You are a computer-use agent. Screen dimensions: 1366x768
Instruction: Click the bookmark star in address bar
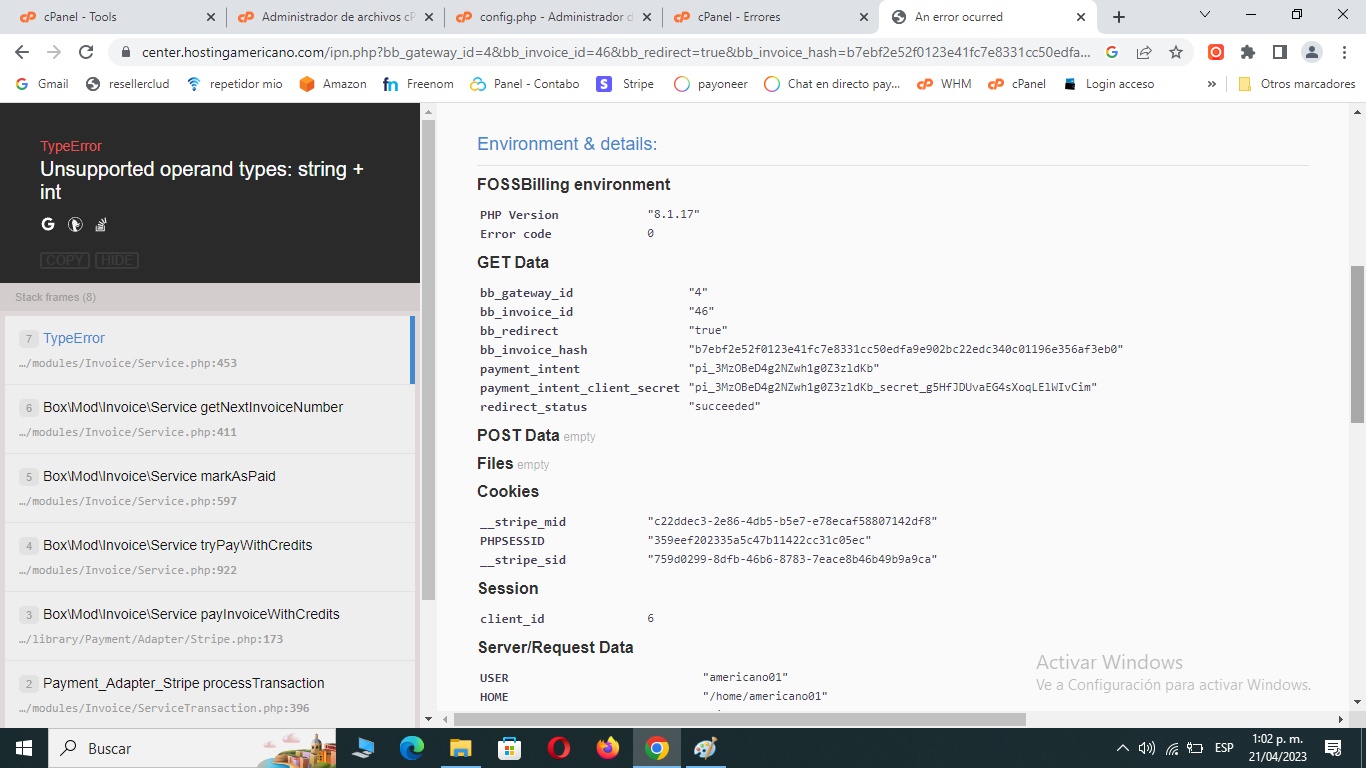1177,50
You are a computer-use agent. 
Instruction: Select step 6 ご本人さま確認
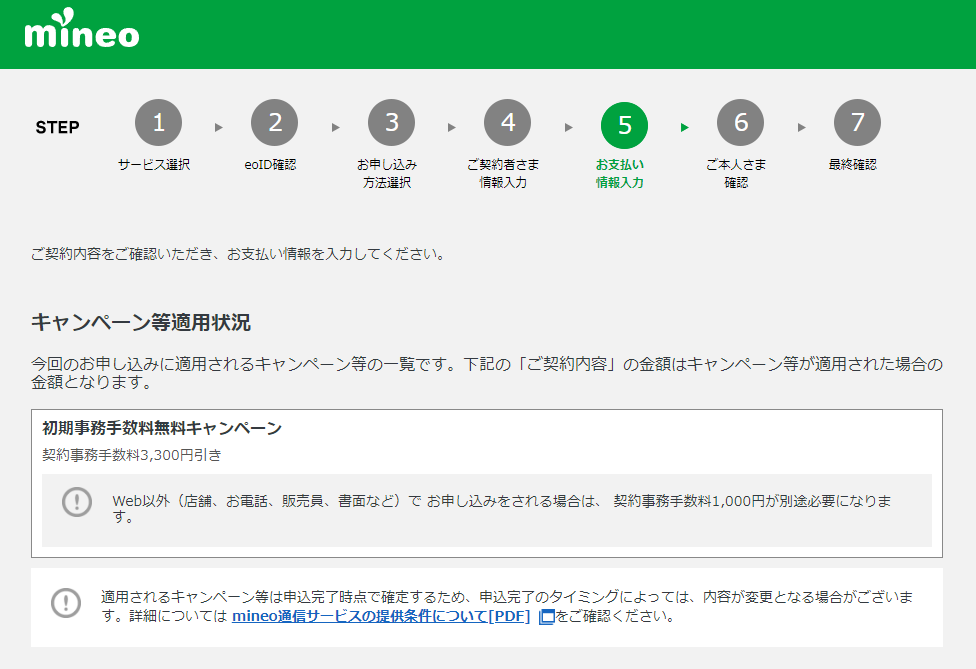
━━━━━━━━━━━━━━━━━━━━━━━━━━━━━━
# What the task requires
Please convert each line of the rows above into a JSON list of strings, one string per line with blank lines skipped and the pictures left out.

# Final result
[
  "You are a computer-use agent. Screen dimensions: 1366x768",
  "Instruction: Click the bookmark star in address bar",
  "1177,50",
  "You are a computer-use agent. ",
  "Instruction: Select step 6 ご本人さま確認"
]